In the 2022 presidential election, Mélenchon ran again as the LFI candidate, and once more supported the formation of a new republic.

===NUPES and the New Popular Front===
For the 2022 legislative election, the New Ecological and Social People's Union (NUPES) was formed as a joint left-wing slate of candidates between parties such as the PS and LFI. Mélenchon, the founder of LFI, was considered a leading figure within NUPES, and support for a Sixth Republic was included on the alliance's platform. This policy was carried onto NUPES' successor, the New Popular Front, going into the 2024 legislative election.
===2023 pension reform protests===
The 2023 pension reform law sparked debate about a Sixth French Republic after President Macron forced through the law. During the 2023 pension reform strikes, "Down with the Fifth Republic!" became a frequent slogan of protestors. Some politicians and academics described the protests as a political crisis that could spiral into a constitutional one, while others dismissed these notions.

== Proponents ==

=== Advocates on the left ===
The common platform of the NFP calls for a constituent assembly to prepare a new constitution and establish a Sixth Republic. Additionally, members of the New Popular Front (La France Insoumise, French Communist Party, The Ecologists, and Left Party) have all supported a Sixth Republic independently of the NFP.

Jean-Luc Mélenchon has been a long time advocate of a Sixth Republic.

=== Academic support ===
Patrick Martin-Genier has accused the Fifth Republic of authoritarianism that "allows the president to do what he wants" and stated that the current system must not continue.

Political scientist Raphaël Porteilla, has also described the Fifth Republic as authoritarian and as having hyperpresidency.

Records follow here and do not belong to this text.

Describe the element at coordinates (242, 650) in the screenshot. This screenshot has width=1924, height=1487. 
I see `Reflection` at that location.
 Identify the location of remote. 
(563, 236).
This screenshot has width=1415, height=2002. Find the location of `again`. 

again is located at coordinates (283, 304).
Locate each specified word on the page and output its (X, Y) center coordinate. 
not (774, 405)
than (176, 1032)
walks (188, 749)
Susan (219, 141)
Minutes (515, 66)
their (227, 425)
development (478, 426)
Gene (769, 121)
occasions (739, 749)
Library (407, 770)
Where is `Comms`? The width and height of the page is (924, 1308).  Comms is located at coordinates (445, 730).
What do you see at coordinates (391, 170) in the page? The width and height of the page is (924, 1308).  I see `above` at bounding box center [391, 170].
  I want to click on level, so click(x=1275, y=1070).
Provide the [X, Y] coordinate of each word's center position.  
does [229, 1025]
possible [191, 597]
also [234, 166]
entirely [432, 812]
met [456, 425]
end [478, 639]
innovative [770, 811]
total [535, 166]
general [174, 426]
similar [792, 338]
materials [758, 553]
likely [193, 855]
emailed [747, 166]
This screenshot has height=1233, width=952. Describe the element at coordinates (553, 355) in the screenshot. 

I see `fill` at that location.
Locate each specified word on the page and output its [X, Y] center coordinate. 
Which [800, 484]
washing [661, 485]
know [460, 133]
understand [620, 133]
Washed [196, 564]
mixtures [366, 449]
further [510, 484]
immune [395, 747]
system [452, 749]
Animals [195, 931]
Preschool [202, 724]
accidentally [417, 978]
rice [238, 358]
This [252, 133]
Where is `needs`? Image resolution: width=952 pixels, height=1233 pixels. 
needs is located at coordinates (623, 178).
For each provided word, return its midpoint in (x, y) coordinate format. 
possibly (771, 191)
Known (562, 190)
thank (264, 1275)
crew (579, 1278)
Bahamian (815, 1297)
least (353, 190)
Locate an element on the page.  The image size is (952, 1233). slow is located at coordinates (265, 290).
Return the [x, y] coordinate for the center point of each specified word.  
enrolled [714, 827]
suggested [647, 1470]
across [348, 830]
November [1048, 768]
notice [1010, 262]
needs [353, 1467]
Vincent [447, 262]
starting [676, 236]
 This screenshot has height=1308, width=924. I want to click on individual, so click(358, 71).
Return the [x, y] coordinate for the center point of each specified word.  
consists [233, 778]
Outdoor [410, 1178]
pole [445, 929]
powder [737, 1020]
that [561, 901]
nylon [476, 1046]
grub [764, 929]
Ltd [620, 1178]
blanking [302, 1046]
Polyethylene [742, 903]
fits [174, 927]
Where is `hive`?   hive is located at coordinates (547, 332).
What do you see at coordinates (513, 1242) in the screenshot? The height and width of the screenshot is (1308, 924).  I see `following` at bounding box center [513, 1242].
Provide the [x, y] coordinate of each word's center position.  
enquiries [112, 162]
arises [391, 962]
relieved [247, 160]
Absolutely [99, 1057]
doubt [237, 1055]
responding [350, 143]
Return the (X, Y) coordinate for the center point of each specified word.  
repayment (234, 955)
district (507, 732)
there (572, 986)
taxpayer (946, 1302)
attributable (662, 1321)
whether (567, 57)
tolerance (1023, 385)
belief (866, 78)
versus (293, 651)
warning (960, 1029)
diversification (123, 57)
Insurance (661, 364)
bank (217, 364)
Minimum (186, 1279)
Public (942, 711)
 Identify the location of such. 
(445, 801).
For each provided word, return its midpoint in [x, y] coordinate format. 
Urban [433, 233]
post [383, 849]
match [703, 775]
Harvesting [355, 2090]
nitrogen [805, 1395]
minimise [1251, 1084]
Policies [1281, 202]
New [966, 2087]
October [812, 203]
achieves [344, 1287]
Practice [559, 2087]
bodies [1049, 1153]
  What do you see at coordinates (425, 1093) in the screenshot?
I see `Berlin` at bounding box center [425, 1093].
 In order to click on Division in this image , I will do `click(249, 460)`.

Discussing the prospects of a Sixth Republic, and constitutional reform more broadly, Porteilla has said "the issue is not whether France should change its constitution, but whether it should change constitutions altogether"

==Publications==
Multiple books and academic texts have been written about the prospects of a Sixth Republic.

Following the election of Valéry Giscard d'Estaing, French journalist Michèle Cotta wrote La Sixième République.

Constitutional academic Bastien François has written extensively about a Sixth Republic, such as La Constitution de la ^{6e} République (co-written with Arnaud Montebourg).

In 2021, Patrick Martin-Genier published Towards a Sixth Republic.

=== Texts rebutting a sixth republic ===
Some texts have also been written about the longevity of the current French Republic and unlikelihood of a Sixth Republic.

In 2008 marking the semicentennial of the Fifth French Republic, Ben Clift wrote The French Republic at 50, which discussed the longevity of the current regime.

In 2018 Julie Benetti published The Myth of the Sixth Republic in the journal Pouvoirs, as part of an issue analysing the Fifth Republic more broadly.